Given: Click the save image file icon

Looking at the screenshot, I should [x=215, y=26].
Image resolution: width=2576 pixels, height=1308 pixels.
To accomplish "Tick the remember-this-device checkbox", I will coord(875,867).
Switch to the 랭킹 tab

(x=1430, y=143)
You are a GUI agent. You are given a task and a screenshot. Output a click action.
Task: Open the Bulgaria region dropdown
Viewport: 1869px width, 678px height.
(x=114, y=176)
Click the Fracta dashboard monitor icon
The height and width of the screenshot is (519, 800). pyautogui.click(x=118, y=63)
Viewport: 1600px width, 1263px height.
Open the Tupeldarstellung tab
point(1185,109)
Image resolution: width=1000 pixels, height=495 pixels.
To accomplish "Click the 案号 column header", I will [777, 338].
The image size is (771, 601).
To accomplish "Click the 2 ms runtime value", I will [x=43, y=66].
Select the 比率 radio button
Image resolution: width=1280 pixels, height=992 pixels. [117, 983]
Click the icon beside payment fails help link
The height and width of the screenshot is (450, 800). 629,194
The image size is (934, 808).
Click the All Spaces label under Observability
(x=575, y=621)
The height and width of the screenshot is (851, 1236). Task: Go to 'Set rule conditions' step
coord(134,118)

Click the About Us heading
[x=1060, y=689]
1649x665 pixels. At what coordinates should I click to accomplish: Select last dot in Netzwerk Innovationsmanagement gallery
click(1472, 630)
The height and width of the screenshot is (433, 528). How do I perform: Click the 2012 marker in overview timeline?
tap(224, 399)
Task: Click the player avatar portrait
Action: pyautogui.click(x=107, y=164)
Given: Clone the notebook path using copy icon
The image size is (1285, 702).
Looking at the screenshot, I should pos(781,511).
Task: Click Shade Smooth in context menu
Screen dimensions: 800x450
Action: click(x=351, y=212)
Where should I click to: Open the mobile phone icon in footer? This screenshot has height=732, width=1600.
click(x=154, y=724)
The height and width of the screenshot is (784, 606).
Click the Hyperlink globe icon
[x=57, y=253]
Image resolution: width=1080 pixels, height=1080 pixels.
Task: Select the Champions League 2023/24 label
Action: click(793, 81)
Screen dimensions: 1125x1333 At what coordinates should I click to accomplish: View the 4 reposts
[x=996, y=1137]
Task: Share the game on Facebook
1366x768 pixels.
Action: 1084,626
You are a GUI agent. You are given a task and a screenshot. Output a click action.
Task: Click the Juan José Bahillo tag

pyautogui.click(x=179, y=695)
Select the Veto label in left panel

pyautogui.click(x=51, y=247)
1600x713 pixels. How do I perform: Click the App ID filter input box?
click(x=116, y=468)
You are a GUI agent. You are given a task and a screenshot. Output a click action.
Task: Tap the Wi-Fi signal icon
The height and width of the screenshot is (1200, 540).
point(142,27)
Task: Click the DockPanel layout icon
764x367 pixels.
* * *
[Problem] Starting at the line that contains "Click the Hyperlink globe icon", copy each line through the last one in the records, exactly, and output nothing else.

[Your response]
Click the Hyperlink globe icon
[x=57, y=253]
Image resolution: width=1080 pixels, height=1080 pixels.
Task: Select the Champions League 2023/24 label
Action: click(793, 81)
Screen dimensions: 1125x1333 At what coordinates should I click to accomplish: View the 4 reposts
[x=996, y=1137]
Task: Share the game on Facebook
1366x768 pixels.
Action: 1084,626
You are a GUI agent. You are given a task and a screenshot. Output a click action.
Task: Click the Juan José Bahillo tag

pyautogui.click(x=179, y=695)
Select the Veto label in left panel

pyautogui.click(x=51, y=247)
1600x713 pixels. How do I perform: Click the App ID filter input box?
click(x=116, y=468)
You are a GUI agent. You are given a task and a screenshot. Output a click action.
Task: Tap the Wi-Fi signal icon
The height and width of the screenshot is (1200, 540).
point(142,27)
Task: Click the DockPanel layout icon
764x367 pixels.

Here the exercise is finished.